> [DIRECTIONS]:
Pull every line that holds the word "Enable" from the entries.
Content starts
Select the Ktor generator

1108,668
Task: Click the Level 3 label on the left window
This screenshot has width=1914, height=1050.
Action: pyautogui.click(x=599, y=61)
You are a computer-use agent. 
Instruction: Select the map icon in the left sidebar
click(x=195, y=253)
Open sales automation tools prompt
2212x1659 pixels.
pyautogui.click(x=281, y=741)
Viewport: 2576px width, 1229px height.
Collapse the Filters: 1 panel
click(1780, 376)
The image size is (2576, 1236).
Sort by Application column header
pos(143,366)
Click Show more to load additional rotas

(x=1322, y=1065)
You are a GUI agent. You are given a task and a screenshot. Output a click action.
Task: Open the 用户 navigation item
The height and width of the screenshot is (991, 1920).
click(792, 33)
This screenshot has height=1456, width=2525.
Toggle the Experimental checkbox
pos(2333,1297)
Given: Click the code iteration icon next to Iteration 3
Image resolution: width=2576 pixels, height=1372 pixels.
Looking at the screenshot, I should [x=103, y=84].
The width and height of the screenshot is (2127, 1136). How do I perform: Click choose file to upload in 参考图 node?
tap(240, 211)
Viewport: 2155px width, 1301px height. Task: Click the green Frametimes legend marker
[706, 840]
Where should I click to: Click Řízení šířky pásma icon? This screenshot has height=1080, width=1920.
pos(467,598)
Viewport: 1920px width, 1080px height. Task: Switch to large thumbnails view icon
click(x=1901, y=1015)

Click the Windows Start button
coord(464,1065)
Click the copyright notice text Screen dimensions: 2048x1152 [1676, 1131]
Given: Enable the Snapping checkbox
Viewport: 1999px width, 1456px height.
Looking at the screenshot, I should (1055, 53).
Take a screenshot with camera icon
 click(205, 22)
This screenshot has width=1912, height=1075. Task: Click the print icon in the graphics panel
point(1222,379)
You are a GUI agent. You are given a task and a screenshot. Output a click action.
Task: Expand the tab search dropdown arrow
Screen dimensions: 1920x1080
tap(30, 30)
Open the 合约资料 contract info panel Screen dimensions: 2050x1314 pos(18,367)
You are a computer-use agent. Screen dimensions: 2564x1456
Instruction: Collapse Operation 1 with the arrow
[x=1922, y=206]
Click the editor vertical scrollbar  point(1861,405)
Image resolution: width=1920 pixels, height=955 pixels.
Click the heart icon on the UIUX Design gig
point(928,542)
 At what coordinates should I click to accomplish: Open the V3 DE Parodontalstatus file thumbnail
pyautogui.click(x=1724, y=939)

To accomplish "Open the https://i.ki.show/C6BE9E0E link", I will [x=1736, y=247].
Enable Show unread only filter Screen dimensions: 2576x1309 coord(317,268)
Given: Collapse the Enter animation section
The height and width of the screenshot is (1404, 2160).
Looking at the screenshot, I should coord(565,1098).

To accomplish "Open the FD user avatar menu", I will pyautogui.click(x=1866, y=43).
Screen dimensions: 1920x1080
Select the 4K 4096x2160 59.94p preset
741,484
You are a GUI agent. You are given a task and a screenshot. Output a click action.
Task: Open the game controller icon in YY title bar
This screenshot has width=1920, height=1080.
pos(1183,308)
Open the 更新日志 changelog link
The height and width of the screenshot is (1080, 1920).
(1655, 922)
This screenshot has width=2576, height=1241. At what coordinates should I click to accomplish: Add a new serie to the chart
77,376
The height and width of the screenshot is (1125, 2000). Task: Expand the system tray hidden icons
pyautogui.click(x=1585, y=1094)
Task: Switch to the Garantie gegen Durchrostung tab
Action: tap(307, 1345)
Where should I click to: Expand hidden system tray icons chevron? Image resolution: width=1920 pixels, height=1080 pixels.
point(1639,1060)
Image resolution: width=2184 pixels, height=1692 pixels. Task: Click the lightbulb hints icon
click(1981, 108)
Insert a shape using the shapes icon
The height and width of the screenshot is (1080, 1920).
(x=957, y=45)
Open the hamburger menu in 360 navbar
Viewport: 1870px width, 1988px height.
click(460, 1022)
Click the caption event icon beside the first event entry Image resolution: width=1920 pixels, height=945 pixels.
Content ends
> [THE ANSWER]:
Given: Enable the Snapping checkbox
Enable Show unread only filter Screen dimensions: 2576x1309 coord(317,268)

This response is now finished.